§ SUPPLIED INFORMATION:

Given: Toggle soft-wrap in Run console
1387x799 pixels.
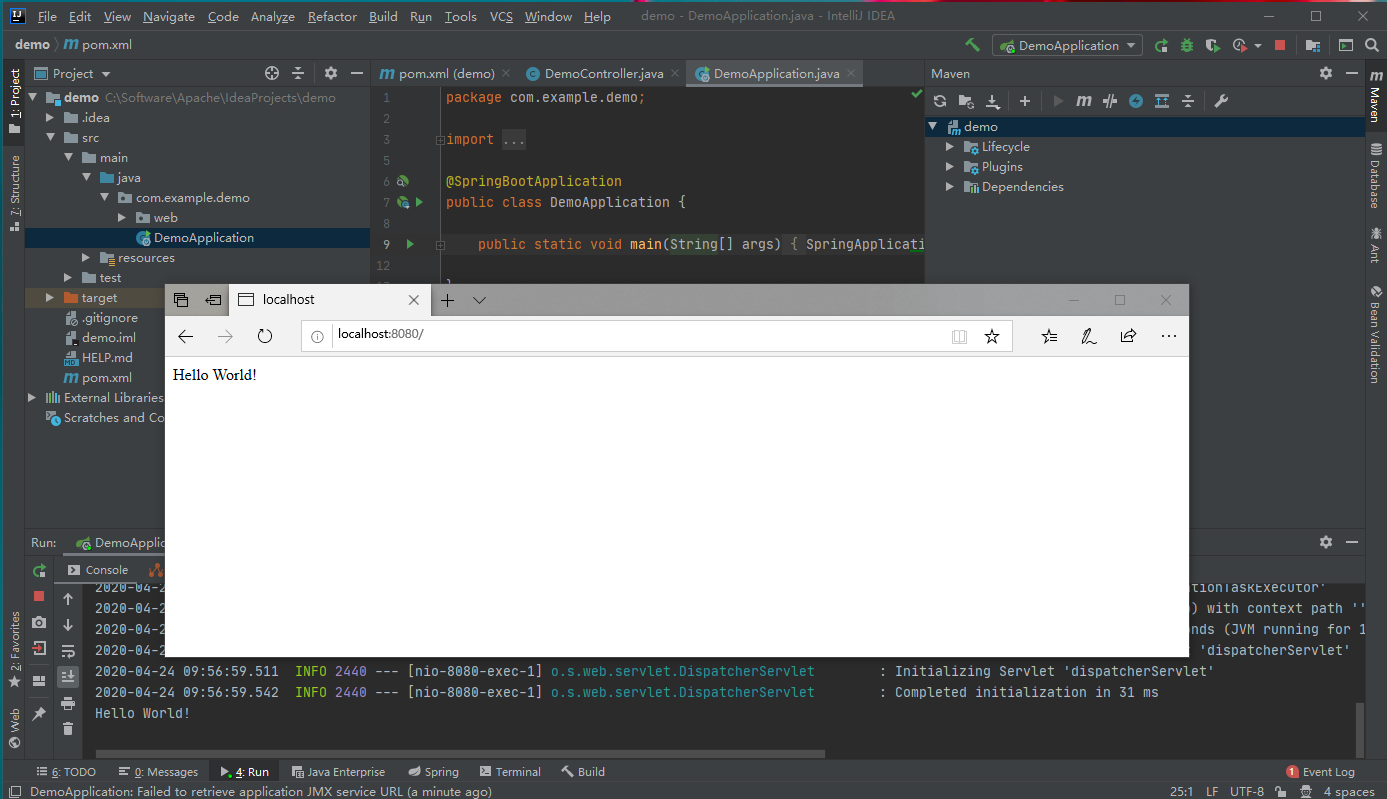Looking at the screenshot, I should pos(68,651).
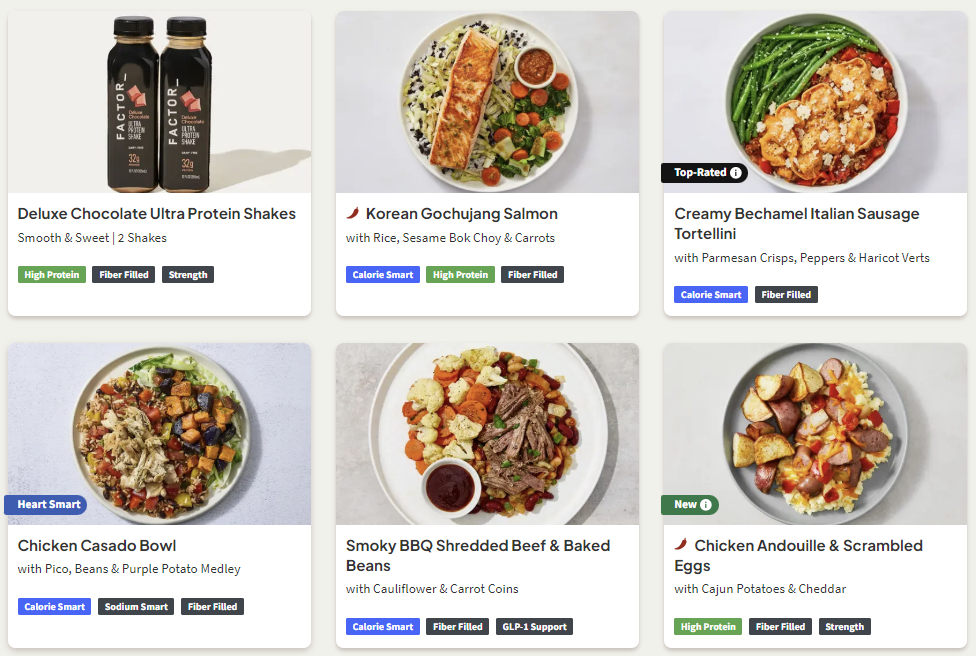Select the GLP-1 Support tag

coord(535,627)
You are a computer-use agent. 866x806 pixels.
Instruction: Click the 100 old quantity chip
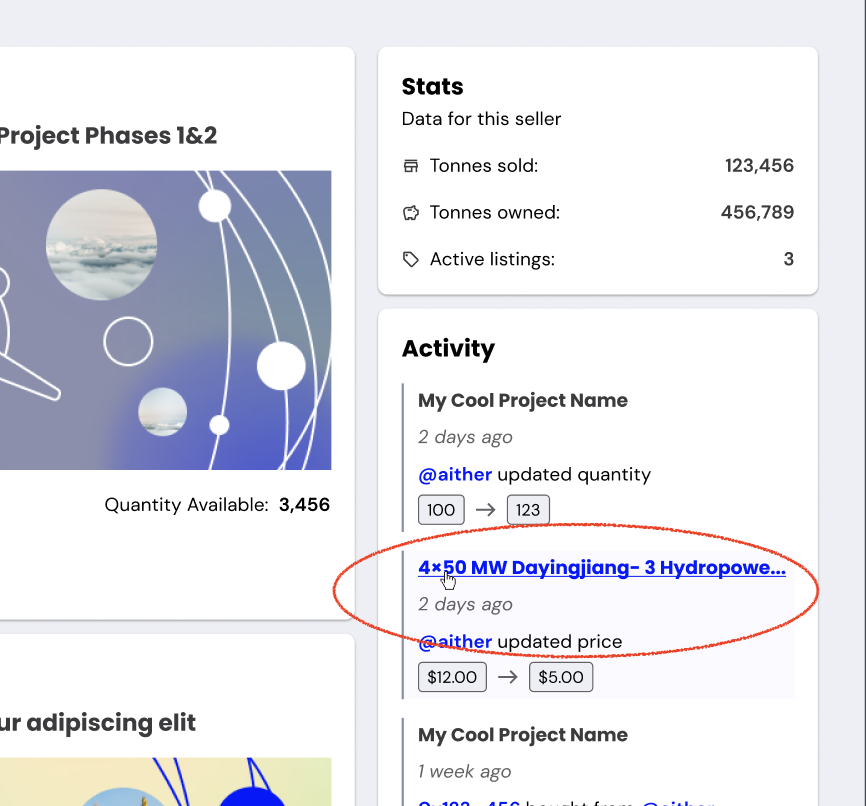tap(441, 510)
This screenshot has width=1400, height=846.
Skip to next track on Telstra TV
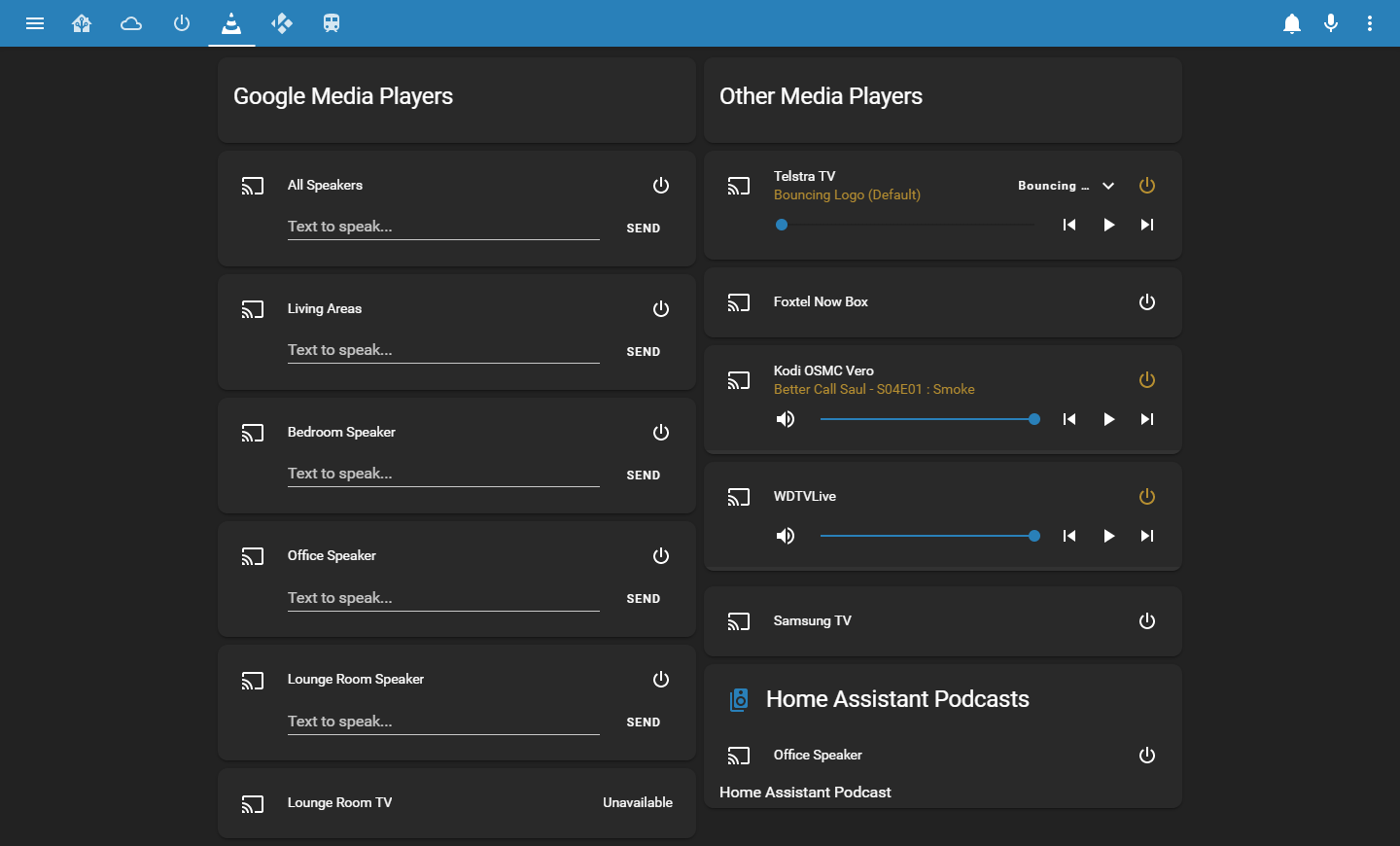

§ STATED TASK: Can you print every one of the records above word for word, leaving out the pictures?

§ RESULT FOR THIS EXERCISE:
Given: Toggle soft-wrap in Run console
1387x799 pixels.
Looking at the screenshot, I should pos(68,651).
Select the GLP-1 Support tag

coord(535,627)
You are a computer-use agent. 866x806 pixels.
Instruction: Click the 100 old quantity chip
tap(441, 510)
This screenshot has width=1400, height=846.
Skip to next track on Telstra TV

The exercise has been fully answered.